I was thinking about this story I read in high school about a soldier who drops a flask or something and then his group starts taking fire. So, someone has to get the flask, I think it was water and they were running low or something. Nobody wants to do it and he convinces himself to do it. Halfway through his slog towards that flask, with enemies firing at him, he realizes... well, actually, it depends on the reader's interpretation. One way to read it is that he realizes there are no heroes, a hero is really just a regular person doing something that has to be done. I thought that was a boring and pessimistic idea but that was not my reading of it. What I think actually happened was he realized that heroes are something that seem so far beyond the norm that a regular person could never think of themselves as a hero and yet he was one.

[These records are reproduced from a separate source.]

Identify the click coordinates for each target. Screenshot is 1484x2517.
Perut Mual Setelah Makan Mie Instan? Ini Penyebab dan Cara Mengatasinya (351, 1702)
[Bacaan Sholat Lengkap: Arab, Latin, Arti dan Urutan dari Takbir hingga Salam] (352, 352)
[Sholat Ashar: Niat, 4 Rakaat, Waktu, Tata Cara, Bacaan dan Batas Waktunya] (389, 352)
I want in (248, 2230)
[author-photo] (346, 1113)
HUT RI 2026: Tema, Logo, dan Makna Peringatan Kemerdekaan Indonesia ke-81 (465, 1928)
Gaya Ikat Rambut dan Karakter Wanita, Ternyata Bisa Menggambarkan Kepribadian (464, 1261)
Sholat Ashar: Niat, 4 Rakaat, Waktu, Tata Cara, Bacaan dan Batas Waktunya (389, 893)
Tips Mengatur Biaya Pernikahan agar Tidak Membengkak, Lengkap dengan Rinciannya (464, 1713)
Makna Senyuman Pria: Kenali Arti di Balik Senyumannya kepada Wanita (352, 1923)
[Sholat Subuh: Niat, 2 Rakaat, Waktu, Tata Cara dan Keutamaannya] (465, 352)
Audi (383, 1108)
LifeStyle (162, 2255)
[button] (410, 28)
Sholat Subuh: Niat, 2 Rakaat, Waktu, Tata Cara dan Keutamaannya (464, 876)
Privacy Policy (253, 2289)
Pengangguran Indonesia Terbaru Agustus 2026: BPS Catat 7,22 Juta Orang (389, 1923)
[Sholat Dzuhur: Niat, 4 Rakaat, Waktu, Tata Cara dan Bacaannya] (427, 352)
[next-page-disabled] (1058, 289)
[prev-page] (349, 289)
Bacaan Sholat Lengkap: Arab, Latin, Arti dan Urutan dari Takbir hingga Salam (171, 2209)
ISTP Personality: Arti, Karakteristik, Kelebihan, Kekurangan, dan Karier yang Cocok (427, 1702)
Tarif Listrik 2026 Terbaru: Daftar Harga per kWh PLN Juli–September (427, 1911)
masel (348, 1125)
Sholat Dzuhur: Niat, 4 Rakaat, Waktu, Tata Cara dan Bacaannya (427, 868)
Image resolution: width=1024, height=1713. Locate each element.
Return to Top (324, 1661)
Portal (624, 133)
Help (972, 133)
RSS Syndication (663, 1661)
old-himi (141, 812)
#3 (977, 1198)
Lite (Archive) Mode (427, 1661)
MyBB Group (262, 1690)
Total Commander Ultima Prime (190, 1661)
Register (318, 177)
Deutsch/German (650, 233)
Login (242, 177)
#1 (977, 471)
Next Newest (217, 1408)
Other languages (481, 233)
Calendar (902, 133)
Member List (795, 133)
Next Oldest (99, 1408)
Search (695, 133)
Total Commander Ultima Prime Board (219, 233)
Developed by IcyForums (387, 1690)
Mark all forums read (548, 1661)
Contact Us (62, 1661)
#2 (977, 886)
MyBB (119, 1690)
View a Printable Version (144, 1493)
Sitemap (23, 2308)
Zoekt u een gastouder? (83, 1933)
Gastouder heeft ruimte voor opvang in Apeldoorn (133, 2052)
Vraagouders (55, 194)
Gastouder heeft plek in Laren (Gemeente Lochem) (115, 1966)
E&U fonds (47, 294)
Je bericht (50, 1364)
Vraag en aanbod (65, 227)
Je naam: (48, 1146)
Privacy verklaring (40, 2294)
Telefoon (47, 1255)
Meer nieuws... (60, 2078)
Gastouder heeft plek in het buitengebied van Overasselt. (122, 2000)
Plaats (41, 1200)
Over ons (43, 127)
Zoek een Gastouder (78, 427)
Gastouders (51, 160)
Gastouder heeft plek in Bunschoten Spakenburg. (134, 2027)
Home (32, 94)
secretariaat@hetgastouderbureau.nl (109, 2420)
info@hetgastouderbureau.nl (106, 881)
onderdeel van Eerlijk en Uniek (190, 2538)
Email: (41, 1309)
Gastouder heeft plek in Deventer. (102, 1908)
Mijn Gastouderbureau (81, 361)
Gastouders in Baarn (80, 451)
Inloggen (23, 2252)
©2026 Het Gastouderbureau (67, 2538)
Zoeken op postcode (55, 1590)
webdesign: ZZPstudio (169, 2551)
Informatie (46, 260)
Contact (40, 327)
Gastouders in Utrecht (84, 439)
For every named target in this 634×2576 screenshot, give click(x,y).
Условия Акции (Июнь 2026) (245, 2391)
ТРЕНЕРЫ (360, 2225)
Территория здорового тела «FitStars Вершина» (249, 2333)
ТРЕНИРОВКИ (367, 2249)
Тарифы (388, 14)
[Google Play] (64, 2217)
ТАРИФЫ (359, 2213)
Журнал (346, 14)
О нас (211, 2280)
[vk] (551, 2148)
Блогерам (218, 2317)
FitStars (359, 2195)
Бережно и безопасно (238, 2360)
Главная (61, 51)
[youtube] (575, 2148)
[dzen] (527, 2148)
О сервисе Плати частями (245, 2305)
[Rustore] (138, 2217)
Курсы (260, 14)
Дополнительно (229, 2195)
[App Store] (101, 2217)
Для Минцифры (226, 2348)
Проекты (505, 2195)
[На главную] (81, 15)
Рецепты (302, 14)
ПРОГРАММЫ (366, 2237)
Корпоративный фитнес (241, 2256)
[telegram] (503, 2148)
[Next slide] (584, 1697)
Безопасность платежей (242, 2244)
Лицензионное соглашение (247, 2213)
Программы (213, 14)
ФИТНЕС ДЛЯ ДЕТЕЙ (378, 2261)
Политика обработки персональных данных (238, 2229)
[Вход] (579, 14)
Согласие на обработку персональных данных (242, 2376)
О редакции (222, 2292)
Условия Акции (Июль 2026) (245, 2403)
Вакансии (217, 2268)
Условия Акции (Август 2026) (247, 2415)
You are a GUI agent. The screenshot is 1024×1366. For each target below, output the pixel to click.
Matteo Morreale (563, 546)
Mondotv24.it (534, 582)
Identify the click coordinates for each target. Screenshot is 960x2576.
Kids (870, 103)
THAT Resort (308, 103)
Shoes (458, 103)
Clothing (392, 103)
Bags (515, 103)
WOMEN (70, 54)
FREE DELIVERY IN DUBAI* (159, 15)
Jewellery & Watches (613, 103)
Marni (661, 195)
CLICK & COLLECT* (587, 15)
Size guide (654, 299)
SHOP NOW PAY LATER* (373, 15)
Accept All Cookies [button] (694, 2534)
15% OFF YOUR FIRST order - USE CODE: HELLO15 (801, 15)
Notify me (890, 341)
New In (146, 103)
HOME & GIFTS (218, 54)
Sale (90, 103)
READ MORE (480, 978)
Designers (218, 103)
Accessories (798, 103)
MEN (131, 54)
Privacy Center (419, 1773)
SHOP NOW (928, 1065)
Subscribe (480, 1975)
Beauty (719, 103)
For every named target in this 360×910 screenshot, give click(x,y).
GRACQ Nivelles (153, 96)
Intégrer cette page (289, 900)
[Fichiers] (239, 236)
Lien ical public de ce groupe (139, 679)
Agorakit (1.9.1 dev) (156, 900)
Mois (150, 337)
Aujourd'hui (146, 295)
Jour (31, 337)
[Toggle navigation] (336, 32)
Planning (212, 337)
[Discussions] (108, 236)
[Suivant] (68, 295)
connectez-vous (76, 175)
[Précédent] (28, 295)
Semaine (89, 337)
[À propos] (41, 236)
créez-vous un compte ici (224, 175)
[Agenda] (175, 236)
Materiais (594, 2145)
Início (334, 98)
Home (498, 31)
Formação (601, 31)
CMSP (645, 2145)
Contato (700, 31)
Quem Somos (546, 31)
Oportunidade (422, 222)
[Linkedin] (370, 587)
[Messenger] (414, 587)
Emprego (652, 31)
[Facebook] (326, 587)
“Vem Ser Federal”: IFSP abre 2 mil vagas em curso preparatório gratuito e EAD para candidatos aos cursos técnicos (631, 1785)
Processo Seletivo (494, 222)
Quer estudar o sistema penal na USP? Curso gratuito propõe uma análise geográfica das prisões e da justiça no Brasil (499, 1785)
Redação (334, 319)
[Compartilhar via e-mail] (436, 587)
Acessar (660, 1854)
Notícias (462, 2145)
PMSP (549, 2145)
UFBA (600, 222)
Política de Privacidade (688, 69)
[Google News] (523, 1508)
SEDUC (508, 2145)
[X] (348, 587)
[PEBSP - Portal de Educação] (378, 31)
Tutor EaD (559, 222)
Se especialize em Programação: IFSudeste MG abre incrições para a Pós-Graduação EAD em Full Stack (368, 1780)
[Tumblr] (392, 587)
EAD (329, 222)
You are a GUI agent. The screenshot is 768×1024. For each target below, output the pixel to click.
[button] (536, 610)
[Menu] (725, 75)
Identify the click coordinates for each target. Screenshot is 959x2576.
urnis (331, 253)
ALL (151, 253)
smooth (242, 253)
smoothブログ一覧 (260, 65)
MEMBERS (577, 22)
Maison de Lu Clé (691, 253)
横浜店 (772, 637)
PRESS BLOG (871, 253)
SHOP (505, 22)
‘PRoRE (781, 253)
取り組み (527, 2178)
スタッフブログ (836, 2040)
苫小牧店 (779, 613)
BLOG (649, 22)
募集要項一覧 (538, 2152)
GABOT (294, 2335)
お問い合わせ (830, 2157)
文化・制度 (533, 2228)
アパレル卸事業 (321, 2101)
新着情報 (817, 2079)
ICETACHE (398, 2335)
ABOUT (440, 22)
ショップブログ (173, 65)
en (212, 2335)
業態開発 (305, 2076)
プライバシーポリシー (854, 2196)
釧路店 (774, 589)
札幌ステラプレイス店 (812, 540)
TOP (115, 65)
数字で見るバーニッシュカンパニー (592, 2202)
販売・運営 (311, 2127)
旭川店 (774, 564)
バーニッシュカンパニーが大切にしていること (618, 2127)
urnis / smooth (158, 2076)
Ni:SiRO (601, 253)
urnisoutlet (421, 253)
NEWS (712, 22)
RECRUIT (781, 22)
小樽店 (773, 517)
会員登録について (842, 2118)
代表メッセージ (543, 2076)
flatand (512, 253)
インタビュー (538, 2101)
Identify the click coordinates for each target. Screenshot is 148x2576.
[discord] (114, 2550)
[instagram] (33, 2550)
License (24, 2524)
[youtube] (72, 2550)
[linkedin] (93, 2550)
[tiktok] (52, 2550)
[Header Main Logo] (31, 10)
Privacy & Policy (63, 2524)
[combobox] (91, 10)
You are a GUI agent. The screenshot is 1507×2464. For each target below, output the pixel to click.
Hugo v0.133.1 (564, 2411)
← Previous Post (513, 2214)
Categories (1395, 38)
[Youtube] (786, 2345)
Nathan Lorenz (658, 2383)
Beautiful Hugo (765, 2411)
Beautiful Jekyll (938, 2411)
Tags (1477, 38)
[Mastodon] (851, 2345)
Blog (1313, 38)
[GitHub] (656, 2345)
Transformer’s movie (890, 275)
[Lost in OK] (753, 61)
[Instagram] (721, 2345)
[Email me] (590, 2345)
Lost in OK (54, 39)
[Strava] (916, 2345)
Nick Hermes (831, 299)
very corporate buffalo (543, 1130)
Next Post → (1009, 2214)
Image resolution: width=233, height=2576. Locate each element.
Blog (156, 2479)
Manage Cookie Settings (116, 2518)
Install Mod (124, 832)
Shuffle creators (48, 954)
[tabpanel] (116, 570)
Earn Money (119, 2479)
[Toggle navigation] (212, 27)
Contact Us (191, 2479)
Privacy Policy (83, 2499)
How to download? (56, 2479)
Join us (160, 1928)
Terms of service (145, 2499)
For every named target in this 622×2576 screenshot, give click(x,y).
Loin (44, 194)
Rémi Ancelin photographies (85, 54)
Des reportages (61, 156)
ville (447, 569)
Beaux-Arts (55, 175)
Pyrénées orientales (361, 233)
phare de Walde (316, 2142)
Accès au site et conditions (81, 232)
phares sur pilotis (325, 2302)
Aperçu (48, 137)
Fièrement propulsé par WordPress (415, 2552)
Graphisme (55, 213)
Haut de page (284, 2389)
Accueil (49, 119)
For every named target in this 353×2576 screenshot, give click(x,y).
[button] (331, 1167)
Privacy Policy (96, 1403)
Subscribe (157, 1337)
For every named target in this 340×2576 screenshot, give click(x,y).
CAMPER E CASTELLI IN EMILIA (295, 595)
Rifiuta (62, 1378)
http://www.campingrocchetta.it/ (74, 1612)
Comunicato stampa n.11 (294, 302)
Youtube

The latter interpretation was one that resonated with me, though I only realized it when I thought about it a few days ago. First off, I always lived with the mentality that I don't want to belong to a club that would have me as a member. While that's always going to be a funny quote, it's actually really harmful thinking. I think a person has to be someone they'd want to hang out with before other people are going to want to hang out with them. Maybe I worded that poorly but the simpler way of saying that is you have to like yourself before others will like you. Getting back to the story, it's a story of someone who realizes they are doing something that is considered beyond the scope of a normal person's ability but he is a normal person and he's doing it. So, in other words, anyone can be a hero. If anyone can do it, is it really so extraordinary?
I bounce back and forth between answers. If life is so simple that everyone should end up with their little Maslow pyramids filled up, why is it hard for people who seem so capable to succeed? Why does it always feel like I am just smart enough to realize how stupid I really am? I guess it's my own fault for having unrealistic expectations and for being frustrated at having to start over in a lot of aspects in life. It was actually a nice memory, that old story. It made me think that maybe if I examined what I really have done and what I really do have, maybe I'm actually currently living an extraordinary life but it's become so run-of-the mill that I long to do something greater and that never being satisfied is a good thing. Maybe every step in life is like every step that the soldier in the story took and we never realize how far we've come until we're already there.
I really wish I could remember what that story was called.